Become a master in data governance 

In a recent survey of Chief Data Officers, 45% of CDO’s ranked clear and effective data governance policies as a top priority. It makes sense – without data governance, there’s no guarantee that the data being used within an AI model is accurate and or even reliable. Even with proper governance, data can become chaotic. Making data governance a top priority at the onset of product building helps to ensure responsible stewardship of customer data throughout the AI development lifecycle. A well-oiled data governance machine enables companies to train the most accurate AI models, which in turn builds customer trust. 

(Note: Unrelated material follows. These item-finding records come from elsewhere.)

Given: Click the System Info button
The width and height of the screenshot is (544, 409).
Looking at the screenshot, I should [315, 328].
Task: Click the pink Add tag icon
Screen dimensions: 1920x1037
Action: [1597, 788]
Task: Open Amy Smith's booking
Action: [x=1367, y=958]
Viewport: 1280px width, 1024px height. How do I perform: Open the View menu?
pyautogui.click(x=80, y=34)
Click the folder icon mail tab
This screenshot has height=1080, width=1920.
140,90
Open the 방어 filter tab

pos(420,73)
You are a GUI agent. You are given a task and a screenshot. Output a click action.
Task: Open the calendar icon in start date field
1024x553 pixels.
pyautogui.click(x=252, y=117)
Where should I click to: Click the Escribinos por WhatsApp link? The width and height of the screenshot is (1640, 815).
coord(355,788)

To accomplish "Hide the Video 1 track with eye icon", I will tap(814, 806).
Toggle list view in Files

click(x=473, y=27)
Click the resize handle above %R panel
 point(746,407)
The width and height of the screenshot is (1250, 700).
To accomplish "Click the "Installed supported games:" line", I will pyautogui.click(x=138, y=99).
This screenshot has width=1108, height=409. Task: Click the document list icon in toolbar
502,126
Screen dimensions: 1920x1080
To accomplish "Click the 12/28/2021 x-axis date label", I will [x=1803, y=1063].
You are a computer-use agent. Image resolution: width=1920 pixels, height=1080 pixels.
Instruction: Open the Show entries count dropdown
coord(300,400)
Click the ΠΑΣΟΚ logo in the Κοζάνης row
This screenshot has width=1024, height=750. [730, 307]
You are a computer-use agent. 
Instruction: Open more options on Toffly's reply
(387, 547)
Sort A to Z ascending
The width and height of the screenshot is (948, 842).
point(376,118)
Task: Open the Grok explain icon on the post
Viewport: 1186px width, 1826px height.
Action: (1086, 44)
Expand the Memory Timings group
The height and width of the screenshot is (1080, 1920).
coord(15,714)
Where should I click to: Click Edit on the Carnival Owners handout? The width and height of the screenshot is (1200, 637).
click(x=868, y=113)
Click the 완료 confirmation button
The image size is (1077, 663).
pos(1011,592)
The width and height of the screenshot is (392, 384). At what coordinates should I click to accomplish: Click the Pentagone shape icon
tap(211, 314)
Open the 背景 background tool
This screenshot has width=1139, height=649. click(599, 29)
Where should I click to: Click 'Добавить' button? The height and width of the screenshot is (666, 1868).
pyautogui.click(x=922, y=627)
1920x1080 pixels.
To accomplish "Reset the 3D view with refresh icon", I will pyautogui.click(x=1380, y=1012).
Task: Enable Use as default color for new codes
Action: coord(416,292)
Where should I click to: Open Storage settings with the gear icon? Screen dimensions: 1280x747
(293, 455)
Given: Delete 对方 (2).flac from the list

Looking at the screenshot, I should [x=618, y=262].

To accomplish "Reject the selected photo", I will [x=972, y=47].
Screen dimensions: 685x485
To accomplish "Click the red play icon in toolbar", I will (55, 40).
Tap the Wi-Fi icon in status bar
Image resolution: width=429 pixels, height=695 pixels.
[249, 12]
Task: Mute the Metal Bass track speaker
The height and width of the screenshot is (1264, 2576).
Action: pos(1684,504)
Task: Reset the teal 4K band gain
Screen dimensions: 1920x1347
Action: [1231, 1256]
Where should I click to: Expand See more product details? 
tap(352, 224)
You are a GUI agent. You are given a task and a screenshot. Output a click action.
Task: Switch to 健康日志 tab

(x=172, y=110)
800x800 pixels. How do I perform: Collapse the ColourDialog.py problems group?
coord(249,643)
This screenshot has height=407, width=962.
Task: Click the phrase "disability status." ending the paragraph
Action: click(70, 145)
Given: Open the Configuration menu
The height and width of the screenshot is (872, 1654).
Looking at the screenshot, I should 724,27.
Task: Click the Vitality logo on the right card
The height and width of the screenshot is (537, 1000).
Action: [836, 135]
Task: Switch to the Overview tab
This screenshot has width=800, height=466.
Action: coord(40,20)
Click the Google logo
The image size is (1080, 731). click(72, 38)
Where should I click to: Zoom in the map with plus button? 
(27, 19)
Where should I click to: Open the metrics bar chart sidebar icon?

While there are many aspects of data governance, one key element that I find many companies struggle with is data discoverability – understanding who needs access to which elements of the data, and then making that data available to the right internal teams. If engineers aren’t able to find or access the data they need to build and fine-tune models, the product will never improve. A lot of factors can impact data discoverability – different naming conventions across teams, unrecorded data transformations, copying data, and so on. My advice is to enforce a set of data standards across the entire organization that lays out a clear process for naming, moving, transforming, and storing data. Nevertheless, it’s essential to accept that data can become disorganized over time, and data governance is a continuous, iterative process. AI tools and models can also be harnessed to enhance data discoverability.

Provide customers with transparency and choice

Privacy and data governance are non-negotiable, but there is a third, perhaps less obviously “table stakes” pillar of customer-centric AI: user choice and transparency about what aspects of your product use AI. Call out where AI is showing up in user experiences throughout the entire product journey and provide users with the choice to opt in or out at every step. 

This doesn’t have to be an all-or-nothing decision for your customers. Whenever possible, present customers with options in the form of a sliding scale, or easy ways to opt out if needed. That way, users can feel in control of their own AI usage and dictate their desired experience, and companies don’t risk losing a subset of their users entirely. Of course, the more data you can collect, the more you can optimize a user experience, so it comes down to striking the right balance. If users decide to opt in, they can enjoy the advantages of a fine-tuned model that harnesses the collective data of all participants.

Customer-centric AI is the key to success

As engineers and product builders, we want to build, iterate, and ship as fast as possible to improve product experiences. At the same time, we cannot lose sight of end users who are the heart of the products we deliver. Privacy and governance are paramount, but in order to have a truly customer-centric AI strategy, you need to put the decision-making power in the hands of your customers. As engineering leaders, we should all foster collaborative partnerships with users throughout the development process. Giving customers a voice and a seat at the table will ensure your company is at the helm of the next wave of AI innovation.